Figure 3.

Results for docking the peptide Y1068 to the EGFR TKD. A) Histogram of the distance between the oxygen in hydroxyl group of the tyrosine and the oxygen atom in the carboxylate group of the D813 for all the 500 predicted conformations by ensemble docking. Conformations with the above distance less than 6 Å were clustered into 5 clusters based on their backbone RMSD are shown in panel B. B) Five predicted peptide clusters of Y1068 bound conformations generated by ensemble docking that satisfied the distance criteria in panel A. The bi-substrate peptide binding pocket is also shown in the background, for reference. All 5 conformations were re-ranked using the MMPBSA method (see Table 1). C) Bound conformation of the peptide Y1068 to EGFR TKD in the presence of ATP and two MG²⁺ ions after 10 ns of MD simulation. The ATP atoms are depicted in red, MG²⁺ in green, peptide in blue, and residues in EGFR TKD that interact with the peptide in yellow.
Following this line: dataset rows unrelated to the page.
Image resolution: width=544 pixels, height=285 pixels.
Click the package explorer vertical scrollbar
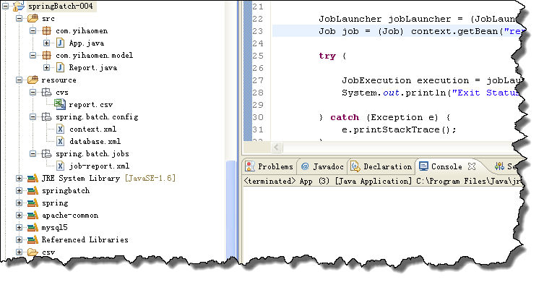(x=230, y=208)
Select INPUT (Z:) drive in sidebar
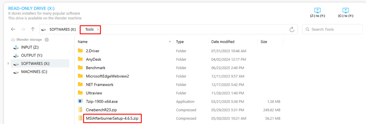Screen dimensions: 366x124 click(x=30, y=47)
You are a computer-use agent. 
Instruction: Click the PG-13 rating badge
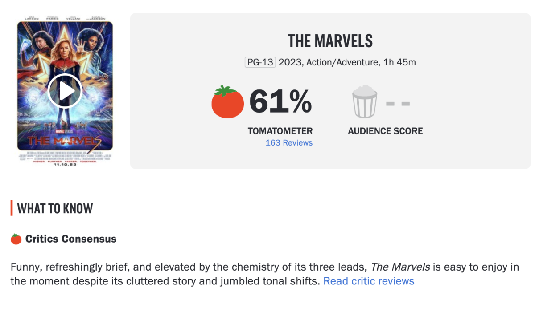pos(260,62)
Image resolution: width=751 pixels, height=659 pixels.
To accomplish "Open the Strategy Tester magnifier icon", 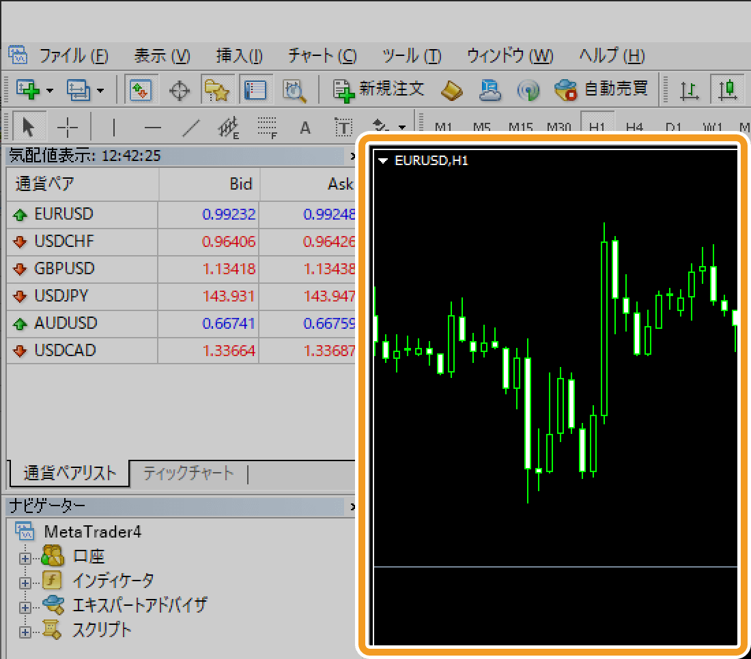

D) Depiction of the main interactions between the peptide and the kinase: Y(P0) hydrogen-bonds with D813; E(P−1) forms a salt bridge interaction with residue K855; the hydrophobic residue I(P+1) interacts with a hydrophobic surface in EGFR TKD consisting of the residues V852-P853-I854-W856. All hydrophobic residues are depicted as transparent surfaces.